Parliament angers Afghan war veterans

  • 2002-09-26
  • Rokas M. Tracevskis
VILNIUS

Parliament approved Sept. 24 a draft plan to send 40 Lithuanian soldiers to Afghanistan to join the U.S.-led war against terrorism, angering veterans from the Soviet-Afghan war who claim they do not receive proper social benefits for their service.

According to the draft, a platoon of 40 special intelligence troops from the Kaunas Vytautas the Great Battalion would be sent to Afghanistan at a cost of about 1 million litas (290,000 euros).

Parliament has already approved sending military physicians to a United Nations-led peacekeeping mission in Afghanistan.

"A year ago, we offered assistance to the United States. Now is the right time to take the following step and confirm that we are trustworthy partners who fulfill our promises," said Defense Minister Linas Linkevicius.

But Lithuanians who were conscripted into the Soviet Union's ill-fated Afghan war from 1979 to 1989 were furious at the draft.

"Afghan war veterans and their families feel stranded with all their troubles and problems. A county that ignores its own veterans should not be sending new soldiers into the country," read a statement issued by the Afghan War Veterans' Organization.

More than 100 Lithuanians died in the first Afghan war and another 100 were injured, the organization said. Some 5,000 fought in total.

Since the end of that war, those who returned have been neglected, first in the dying days of the Soviet Union and then by the Lithuanian government, said Social Democrat MP and Afghan war veteran Rimantas Ruzas.

Veterans, he said, want military pensions and other social benefits similar to those enjoyed by World War II veterans or those awarded to Lithuanians forced to clean up at the Chernobyl nuclear disaster in 1986.

"Afghanistan war veterans should have social guarantees," said Ruzas, who fought from 1982 to 1984. "Lithuania is just overdoing its usual show of loyalty to Washington. Sending medics would be enough to demonstrate our solidarity with NATO."

Lithuania, along with Latvia and Estonia, badly want to join NATO, and all three expect invitations at the alliance's Prague summit in November.

Afghan war vets still suffer from psychological trauma and remain poorly integrated in Lithuanian society, Ruzas said.

The 1 million litas the Parliament wants to spend on sending troops would be better spent on social benefits for veterans, he said.

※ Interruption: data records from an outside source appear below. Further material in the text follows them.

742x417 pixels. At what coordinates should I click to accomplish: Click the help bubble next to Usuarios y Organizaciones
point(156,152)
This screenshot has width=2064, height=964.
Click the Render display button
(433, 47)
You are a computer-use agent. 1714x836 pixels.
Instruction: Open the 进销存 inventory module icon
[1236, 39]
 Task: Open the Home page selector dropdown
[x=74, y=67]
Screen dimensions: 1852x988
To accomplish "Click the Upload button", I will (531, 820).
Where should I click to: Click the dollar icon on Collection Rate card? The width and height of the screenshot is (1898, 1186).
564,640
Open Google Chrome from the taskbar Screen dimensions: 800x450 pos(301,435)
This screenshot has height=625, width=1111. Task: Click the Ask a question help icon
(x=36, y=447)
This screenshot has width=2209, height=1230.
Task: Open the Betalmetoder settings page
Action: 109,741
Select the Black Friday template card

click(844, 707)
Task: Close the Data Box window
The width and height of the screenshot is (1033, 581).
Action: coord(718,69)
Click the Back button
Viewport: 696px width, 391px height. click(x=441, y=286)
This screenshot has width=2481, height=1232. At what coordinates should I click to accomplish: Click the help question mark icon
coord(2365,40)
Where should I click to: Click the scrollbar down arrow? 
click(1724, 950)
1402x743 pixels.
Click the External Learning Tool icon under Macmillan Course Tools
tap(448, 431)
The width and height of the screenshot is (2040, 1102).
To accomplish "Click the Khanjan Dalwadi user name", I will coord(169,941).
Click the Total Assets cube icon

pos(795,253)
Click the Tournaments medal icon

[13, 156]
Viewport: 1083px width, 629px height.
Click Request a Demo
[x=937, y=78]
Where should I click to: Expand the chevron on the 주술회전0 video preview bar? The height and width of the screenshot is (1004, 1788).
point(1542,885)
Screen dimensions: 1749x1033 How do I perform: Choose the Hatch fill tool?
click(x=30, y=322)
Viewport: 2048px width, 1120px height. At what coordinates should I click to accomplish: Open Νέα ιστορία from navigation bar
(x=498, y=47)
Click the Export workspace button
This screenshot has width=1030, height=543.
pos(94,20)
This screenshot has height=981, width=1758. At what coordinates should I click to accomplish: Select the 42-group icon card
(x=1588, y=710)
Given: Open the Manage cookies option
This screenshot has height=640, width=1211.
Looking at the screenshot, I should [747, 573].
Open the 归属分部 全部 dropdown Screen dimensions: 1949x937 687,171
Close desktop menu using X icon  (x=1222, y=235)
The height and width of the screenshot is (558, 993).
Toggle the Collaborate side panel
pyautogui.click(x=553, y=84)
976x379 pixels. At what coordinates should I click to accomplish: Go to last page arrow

Afghan war veteran Vytas Luksys agrees.

"We did not object to sending Lithuanian peacekeepers to the former Yugoslavia because it was necessary to stop the bloodshed there, but Afghanistan has a symbolic meaning for us," he said. "We were in a strange situation, sent by force from one occupied country to another to fight against freedom-fighters."

Ruzas said, "One day, a military plane landed in the desert and we were told that we were in Afghanistan now. Even the Afghan rebels who captured some Lithuanians made a distinction between Lithuanians and Russians sent to Pakistani prisons. They knew Lithuania was Soviet-occupied, too."

Afghan veterans, Ruzas said, were among the most dedicated independence fighters, especially because their experience in the war removed any doubts about the nature of the Soviet regime.

"When Soviet troops were expected to attack the Parliament in 1991, we were there in the Parliament building, day and night, keeping our guns ready to defend it."

The Parliament is expected to return to the draft for sending troops in the coming weeks.

Ruzas aside, most of his ruling Social Democratic party supports the move. Veteran Luksys said post-independence governments of all political persuasions had been ignoring the veterans' concerns.

"In this sense, we are uniting Lithuania's left-wing and right-wing forces," he said.